Gemini’s doom was obvious. No PC Card slots meant no expansion–no wireless LANs or wide-area wireless support except Ricochet. And no memory cards, so if it crashed in the field, the user was hosed. The battery cover wasn’t easily removable, so the user pretty much had to stick to one NiMH battery–a battery which didn’t have nearly as much power as Sony’s Lithium Ion batteries. And the keyboard was lame, making Gemini’s best feature almost a liability.

To compound the already obvious problems, an outside contractor was used to design the motherboard. Brian Sander, chief hardware genius at General Magic, had somewhat less-than-flattering things to say about the result. It went through several revisions just to make things work–so much for just “reusing” Zodiac–and more bugs kept popping up. The board we thought final wouldn’t even charge batteries correctly. So the misfit was a lemon, too.

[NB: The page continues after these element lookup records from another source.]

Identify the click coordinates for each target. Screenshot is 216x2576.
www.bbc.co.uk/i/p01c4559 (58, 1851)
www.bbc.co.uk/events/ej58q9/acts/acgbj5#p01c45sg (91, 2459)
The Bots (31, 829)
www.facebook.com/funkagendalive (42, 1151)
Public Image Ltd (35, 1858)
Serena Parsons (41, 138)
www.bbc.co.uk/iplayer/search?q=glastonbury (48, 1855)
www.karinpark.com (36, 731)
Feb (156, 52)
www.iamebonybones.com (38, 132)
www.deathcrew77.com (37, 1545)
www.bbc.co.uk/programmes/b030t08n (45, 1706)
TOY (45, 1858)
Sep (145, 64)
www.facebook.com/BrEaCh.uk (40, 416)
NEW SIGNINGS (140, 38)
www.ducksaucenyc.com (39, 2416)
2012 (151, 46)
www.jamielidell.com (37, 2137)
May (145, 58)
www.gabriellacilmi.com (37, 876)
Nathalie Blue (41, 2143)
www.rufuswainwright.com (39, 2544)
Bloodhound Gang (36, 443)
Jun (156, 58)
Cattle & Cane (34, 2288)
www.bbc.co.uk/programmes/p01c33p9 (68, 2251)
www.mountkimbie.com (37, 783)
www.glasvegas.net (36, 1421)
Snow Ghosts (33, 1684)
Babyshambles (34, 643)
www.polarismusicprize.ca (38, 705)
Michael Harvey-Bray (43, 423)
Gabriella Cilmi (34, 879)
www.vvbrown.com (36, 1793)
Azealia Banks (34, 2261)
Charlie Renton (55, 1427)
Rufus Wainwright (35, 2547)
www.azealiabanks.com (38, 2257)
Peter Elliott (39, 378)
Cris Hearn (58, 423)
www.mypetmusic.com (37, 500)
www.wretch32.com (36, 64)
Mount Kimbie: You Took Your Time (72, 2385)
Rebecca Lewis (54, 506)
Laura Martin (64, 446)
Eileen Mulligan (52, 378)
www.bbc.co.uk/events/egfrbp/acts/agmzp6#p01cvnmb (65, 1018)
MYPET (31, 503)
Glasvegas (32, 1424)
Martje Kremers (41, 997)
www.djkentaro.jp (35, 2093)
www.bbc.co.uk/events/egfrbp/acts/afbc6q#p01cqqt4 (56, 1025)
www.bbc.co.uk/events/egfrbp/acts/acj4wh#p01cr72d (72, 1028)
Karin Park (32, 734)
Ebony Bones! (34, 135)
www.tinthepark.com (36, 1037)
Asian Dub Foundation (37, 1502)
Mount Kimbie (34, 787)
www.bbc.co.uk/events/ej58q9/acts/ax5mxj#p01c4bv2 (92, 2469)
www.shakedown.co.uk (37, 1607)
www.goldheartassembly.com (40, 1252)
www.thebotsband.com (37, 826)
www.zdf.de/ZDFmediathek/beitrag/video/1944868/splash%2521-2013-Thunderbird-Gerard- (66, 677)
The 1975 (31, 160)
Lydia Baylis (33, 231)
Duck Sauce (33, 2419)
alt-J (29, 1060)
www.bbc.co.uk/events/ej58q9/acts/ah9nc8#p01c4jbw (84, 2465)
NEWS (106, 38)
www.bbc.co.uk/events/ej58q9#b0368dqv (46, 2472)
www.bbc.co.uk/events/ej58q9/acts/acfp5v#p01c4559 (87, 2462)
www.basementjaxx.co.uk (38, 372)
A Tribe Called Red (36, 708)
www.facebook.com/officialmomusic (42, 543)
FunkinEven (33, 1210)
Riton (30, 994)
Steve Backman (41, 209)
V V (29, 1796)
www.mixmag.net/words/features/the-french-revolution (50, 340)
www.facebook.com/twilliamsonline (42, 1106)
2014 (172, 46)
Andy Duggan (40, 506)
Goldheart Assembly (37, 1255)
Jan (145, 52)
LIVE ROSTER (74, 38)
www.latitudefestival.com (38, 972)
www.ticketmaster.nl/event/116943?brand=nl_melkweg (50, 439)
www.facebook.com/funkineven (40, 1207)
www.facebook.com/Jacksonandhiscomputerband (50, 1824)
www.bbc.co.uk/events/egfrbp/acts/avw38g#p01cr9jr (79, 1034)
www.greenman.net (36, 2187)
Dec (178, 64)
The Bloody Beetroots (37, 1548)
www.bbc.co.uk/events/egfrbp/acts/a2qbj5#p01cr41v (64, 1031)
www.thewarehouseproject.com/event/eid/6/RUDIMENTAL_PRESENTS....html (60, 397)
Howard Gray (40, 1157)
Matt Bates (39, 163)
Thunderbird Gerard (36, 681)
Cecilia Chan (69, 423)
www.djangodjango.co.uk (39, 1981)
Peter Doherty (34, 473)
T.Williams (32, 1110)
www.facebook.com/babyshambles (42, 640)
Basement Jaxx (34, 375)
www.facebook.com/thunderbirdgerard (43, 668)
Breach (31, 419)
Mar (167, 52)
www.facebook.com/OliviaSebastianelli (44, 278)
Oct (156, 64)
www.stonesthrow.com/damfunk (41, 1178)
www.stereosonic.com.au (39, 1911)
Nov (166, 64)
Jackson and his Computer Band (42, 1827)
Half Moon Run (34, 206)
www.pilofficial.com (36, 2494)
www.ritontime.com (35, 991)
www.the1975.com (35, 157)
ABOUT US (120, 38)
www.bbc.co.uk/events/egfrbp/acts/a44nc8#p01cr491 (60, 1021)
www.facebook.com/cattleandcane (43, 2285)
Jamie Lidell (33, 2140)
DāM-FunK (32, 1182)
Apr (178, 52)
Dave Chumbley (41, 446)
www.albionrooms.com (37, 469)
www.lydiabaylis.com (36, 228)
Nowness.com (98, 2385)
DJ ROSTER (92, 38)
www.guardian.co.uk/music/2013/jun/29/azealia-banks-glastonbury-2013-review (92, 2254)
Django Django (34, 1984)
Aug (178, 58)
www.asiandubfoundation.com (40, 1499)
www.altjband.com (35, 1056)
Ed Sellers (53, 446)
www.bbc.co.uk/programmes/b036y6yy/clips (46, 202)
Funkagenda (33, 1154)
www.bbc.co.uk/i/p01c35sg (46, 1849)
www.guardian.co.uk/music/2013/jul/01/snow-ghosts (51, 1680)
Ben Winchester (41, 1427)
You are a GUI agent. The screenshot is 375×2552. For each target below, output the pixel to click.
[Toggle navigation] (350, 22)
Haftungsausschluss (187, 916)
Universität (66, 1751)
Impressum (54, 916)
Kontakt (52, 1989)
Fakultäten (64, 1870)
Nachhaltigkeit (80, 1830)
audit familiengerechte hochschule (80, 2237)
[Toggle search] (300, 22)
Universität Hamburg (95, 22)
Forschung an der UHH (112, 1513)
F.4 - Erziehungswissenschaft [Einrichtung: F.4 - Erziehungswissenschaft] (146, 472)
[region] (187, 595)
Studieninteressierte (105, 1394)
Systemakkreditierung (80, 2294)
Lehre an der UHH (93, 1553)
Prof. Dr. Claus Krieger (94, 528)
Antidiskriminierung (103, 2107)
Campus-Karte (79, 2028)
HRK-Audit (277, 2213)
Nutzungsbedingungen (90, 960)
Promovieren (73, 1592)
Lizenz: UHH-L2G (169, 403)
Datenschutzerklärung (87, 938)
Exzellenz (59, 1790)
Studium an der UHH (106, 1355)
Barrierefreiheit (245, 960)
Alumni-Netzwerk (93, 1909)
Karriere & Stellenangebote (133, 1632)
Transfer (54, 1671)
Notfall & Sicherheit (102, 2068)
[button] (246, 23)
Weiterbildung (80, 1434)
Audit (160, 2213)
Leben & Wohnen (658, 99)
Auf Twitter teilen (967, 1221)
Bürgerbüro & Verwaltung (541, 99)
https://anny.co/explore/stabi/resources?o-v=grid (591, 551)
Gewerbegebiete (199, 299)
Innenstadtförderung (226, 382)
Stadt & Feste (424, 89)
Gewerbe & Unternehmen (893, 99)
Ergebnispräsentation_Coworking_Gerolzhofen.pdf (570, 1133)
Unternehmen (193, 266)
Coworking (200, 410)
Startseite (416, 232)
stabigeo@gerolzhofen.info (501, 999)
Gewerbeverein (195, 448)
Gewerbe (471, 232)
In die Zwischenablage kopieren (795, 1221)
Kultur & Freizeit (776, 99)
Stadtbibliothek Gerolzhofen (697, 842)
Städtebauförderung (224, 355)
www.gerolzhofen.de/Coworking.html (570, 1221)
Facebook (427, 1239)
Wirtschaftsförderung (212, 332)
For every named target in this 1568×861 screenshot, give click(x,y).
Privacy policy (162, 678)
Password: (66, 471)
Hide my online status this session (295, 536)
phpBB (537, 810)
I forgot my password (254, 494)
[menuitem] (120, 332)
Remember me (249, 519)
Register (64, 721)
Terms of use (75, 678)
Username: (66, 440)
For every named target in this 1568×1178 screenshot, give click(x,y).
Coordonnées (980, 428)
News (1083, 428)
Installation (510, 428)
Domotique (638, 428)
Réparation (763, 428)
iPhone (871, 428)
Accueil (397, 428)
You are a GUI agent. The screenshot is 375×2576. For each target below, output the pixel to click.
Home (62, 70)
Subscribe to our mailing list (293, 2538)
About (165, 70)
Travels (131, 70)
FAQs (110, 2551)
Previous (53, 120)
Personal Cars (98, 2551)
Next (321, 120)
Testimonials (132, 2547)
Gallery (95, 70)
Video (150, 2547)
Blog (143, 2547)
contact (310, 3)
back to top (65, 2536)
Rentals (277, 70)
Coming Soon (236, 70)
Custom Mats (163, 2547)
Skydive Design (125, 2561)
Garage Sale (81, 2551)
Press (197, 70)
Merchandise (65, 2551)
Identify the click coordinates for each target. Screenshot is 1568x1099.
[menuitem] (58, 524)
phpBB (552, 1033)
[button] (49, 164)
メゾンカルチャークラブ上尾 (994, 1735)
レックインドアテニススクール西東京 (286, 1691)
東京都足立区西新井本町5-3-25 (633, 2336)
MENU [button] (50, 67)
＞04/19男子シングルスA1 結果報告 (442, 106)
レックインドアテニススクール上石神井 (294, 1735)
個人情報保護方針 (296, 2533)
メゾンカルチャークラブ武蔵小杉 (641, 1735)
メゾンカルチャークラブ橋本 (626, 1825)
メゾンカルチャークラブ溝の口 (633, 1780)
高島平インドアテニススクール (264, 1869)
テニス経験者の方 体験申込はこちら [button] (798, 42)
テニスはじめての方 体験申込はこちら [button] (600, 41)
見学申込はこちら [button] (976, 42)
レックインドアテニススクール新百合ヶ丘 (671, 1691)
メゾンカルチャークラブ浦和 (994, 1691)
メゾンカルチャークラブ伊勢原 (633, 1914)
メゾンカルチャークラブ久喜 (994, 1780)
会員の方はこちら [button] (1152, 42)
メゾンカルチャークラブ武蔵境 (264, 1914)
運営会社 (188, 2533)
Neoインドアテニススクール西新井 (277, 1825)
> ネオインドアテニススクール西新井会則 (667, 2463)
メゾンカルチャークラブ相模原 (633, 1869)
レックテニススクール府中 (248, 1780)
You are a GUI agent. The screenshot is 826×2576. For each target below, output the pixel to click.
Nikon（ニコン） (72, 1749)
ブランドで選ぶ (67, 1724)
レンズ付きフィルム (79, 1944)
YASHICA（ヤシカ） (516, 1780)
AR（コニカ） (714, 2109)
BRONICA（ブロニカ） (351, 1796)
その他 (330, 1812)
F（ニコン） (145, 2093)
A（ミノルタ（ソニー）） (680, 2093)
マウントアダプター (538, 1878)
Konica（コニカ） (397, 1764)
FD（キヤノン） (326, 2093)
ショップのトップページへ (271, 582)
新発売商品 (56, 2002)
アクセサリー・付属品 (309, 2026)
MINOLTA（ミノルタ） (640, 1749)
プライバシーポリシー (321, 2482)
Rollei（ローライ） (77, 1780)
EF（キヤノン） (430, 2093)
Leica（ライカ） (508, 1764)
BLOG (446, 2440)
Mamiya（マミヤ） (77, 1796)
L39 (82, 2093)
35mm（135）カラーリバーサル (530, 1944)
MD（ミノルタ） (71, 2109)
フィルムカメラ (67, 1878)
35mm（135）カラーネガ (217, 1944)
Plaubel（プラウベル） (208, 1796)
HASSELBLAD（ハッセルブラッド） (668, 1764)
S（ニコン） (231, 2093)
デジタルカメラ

It’s really quite a pity, because I very much wanted to make Gemini work. Zodiac was my favorite Magic Cap device by far, and this was the chance to make it “real.” But nobody would make the decision to either make a Zodiac (great keyboard, pocketable) or a real full-sized device (great battery, PC Card slots). Instead it languished inbetween, having too much size without the matching features, and was plagued with hardware bugs. There was only so much I could do in software to address Gemini’s shortcomings.